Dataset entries
*** Begin section ***

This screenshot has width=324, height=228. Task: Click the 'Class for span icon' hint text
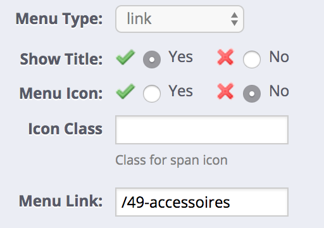pos(171,160)

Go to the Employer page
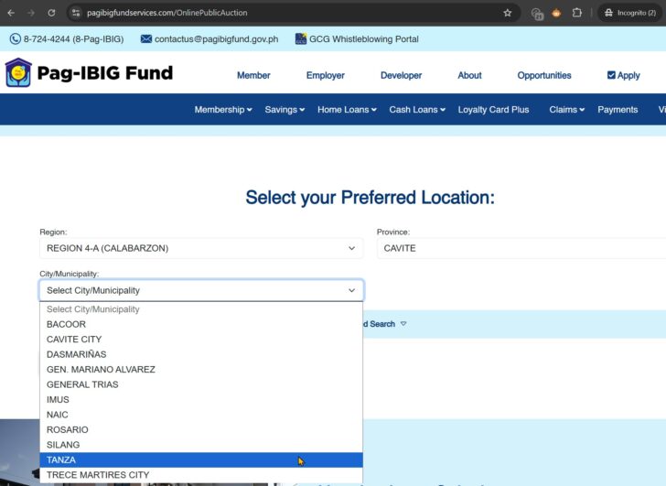point(325,75)
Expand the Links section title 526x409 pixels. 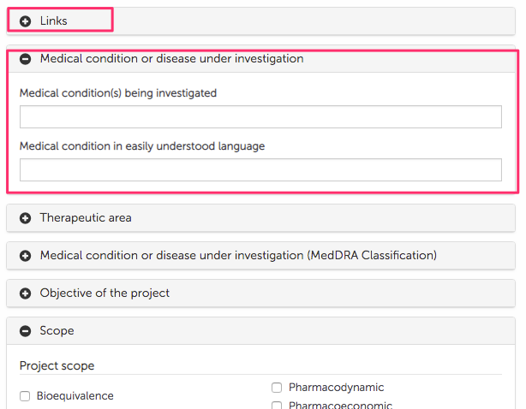(53, 21)
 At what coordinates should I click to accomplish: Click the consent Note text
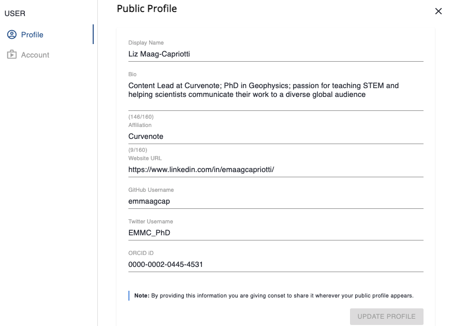click(274, 295)
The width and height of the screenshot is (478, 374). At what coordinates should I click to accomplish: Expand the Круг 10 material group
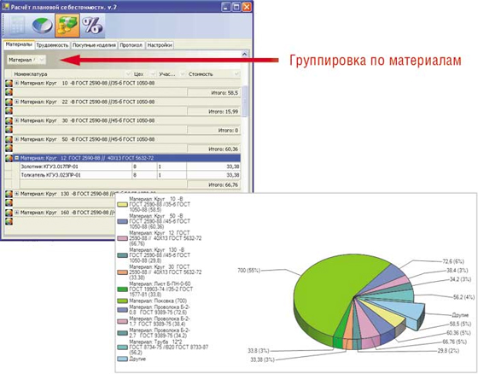(17, 83)
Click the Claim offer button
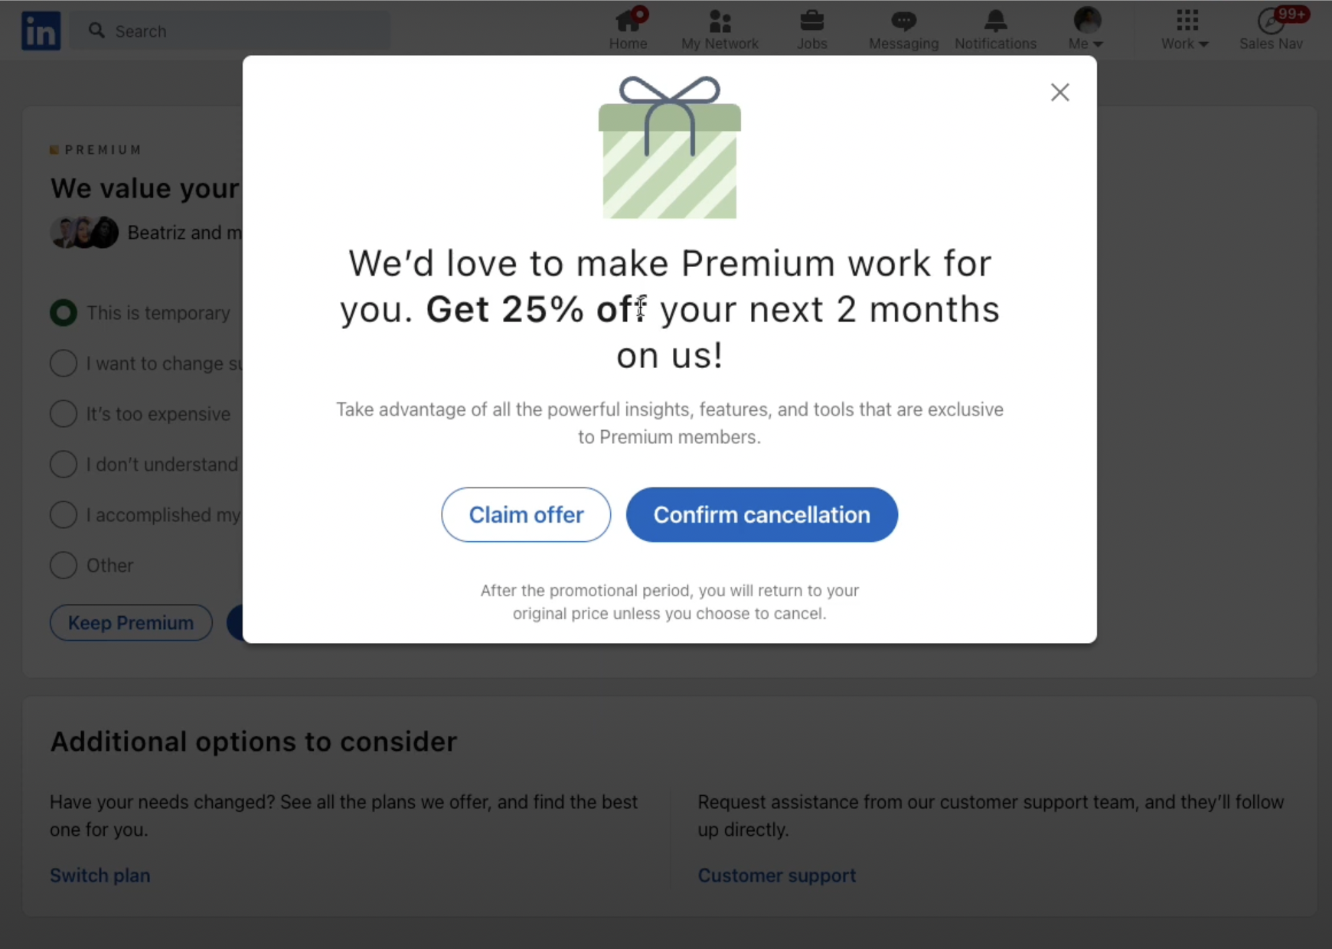This screenshot has height=949, width=1332. tap(526, 514)
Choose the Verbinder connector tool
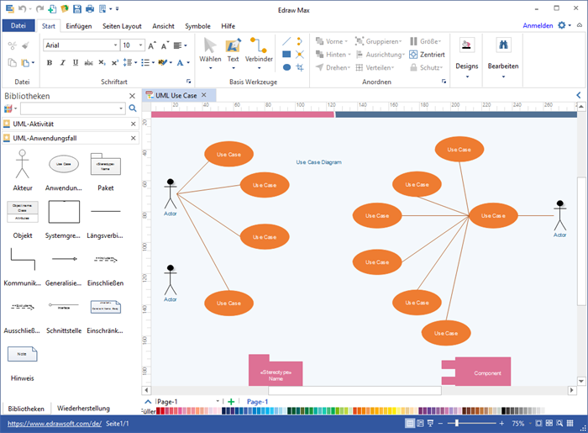 coord(259,52)
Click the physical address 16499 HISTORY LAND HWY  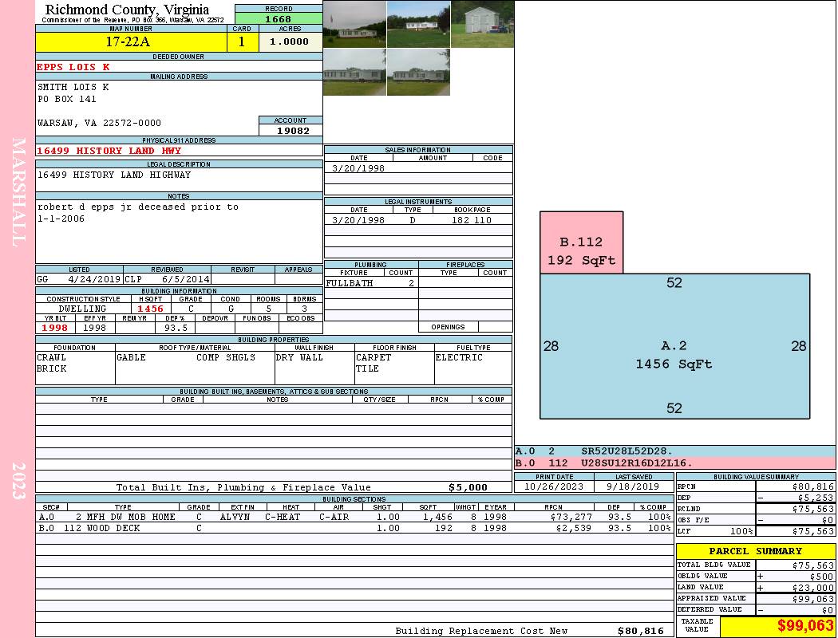[x=109, y=151]
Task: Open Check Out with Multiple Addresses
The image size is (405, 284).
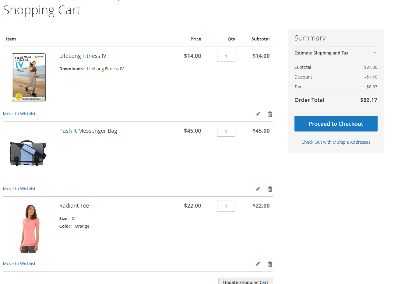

*** End section ***

◆ **Your instructions**
The expected answer is an exact copy of the lines from the one containing "Task: Open Check Out with Multiple Addresses" through the last line of the entries above, both included, without pictures.

◆ **Solution to this task**
Task: Open Check Out with Multiple Addresses
The image size is (405, 284).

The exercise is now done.